Well. I’ve been a sort of nomadic writer these days, testing out different writing locales and such. My desire to write is strong but somehow I’ve just become “twitchier” these days–my left eye (the same blurry one) hurts, the contact lens is uncomfortable and I can’t seem to take my mind off of it, or I can’t shake this exhaustion and sleepiness, or I’m feeling too full or too cold or too warm or it’s too noisy or the dogs are barking….I write at home, then I pack up and write at a cafe, or a library…or I just fall asleep.
On Friday afternoon I want to a cafe to write and it was an encouraging experience–I got some good ideas, got a little bit of work done, I felt comfortable…I was downright nostalgic, cafes being the place I did a good amount of homework and writing when I was an undergrad in this very town. (Man, when you live in the same town as your undergrad college, you experience nostalgia on a regular basis).
But now?

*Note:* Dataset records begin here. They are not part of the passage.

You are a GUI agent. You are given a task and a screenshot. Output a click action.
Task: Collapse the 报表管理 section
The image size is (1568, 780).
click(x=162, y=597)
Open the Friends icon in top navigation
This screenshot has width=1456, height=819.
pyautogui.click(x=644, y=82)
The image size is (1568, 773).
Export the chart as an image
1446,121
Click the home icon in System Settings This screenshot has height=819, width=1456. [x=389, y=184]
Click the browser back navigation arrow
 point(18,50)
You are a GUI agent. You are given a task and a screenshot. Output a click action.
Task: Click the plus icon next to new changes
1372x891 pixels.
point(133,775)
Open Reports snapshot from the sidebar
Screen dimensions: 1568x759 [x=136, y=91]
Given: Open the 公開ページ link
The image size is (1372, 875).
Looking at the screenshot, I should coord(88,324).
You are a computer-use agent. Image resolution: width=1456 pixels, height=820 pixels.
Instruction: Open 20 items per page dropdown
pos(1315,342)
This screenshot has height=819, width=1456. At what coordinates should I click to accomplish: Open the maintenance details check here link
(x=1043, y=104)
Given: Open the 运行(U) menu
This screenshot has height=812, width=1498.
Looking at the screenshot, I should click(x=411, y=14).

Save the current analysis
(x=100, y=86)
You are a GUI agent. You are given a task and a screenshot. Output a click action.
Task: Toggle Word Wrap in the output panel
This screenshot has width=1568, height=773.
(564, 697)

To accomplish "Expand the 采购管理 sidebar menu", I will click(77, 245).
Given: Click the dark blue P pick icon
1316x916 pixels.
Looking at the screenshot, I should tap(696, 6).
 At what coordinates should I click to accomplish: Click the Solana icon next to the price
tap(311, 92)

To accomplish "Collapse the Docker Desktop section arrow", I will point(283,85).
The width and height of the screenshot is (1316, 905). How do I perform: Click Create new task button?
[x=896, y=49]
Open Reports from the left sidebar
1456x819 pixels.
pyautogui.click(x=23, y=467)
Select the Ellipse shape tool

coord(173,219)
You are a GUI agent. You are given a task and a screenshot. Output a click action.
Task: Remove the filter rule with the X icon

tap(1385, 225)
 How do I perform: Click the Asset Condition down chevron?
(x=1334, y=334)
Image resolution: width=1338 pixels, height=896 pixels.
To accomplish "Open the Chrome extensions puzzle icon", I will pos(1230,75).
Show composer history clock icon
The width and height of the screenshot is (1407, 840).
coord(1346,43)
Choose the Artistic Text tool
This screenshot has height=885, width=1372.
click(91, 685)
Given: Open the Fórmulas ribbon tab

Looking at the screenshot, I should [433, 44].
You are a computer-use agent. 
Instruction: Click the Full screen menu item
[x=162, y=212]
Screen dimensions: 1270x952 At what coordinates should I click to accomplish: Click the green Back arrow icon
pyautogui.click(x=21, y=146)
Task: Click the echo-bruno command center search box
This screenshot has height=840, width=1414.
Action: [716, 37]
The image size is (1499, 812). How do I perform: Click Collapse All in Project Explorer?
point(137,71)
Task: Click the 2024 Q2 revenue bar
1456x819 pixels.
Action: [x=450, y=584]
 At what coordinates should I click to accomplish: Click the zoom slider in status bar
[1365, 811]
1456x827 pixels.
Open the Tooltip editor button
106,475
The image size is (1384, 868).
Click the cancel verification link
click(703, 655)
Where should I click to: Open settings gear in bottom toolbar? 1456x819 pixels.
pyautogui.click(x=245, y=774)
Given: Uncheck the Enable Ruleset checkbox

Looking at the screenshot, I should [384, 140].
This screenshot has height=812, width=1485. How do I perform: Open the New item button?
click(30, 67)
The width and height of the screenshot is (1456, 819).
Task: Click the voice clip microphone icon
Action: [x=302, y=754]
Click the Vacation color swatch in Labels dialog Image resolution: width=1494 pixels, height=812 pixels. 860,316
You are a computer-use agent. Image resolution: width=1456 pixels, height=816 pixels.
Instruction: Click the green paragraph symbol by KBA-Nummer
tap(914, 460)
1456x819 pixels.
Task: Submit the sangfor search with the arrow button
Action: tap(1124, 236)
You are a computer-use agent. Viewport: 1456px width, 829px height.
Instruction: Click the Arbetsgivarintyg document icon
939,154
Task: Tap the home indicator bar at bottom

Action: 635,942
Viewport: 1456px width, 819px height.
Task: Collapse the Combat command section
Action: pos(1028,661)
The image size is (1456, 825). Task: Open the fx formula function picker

I’m uncomfortable again. At the same cafe where I experienced such bliss a couple of days ago! My eye’s bothering me (damn contact lens!), and the drama around me at the various tables is more interesting than what I’m typing down in my novella. The character in my novella has just discovered a dead body–but somehow, in my dementia, I find that “not as interesting” as the couple next to me who is having some sort of fight–they have not exchanged a word, but she keeps walking out and then walking back in, and they both seem VERY unhappy and uncomfortable. The man has been sitting there awhile–when we walked in, he was finishing up a chatty, happy discussion with another woman, and it ended when this woman came in, as if it was some sort of graduate student office hours thing. But now they’re just staring each other down. Weirrrd.
I didn’t want to pay for the wireless service (I didn’t on my good writing day, Friday)…but hell, I did. I had to get my blathering down somewhere, clear my head of this clutter and environmental noise, and maybe get down to my novella and find my way to the characters and Japan, again.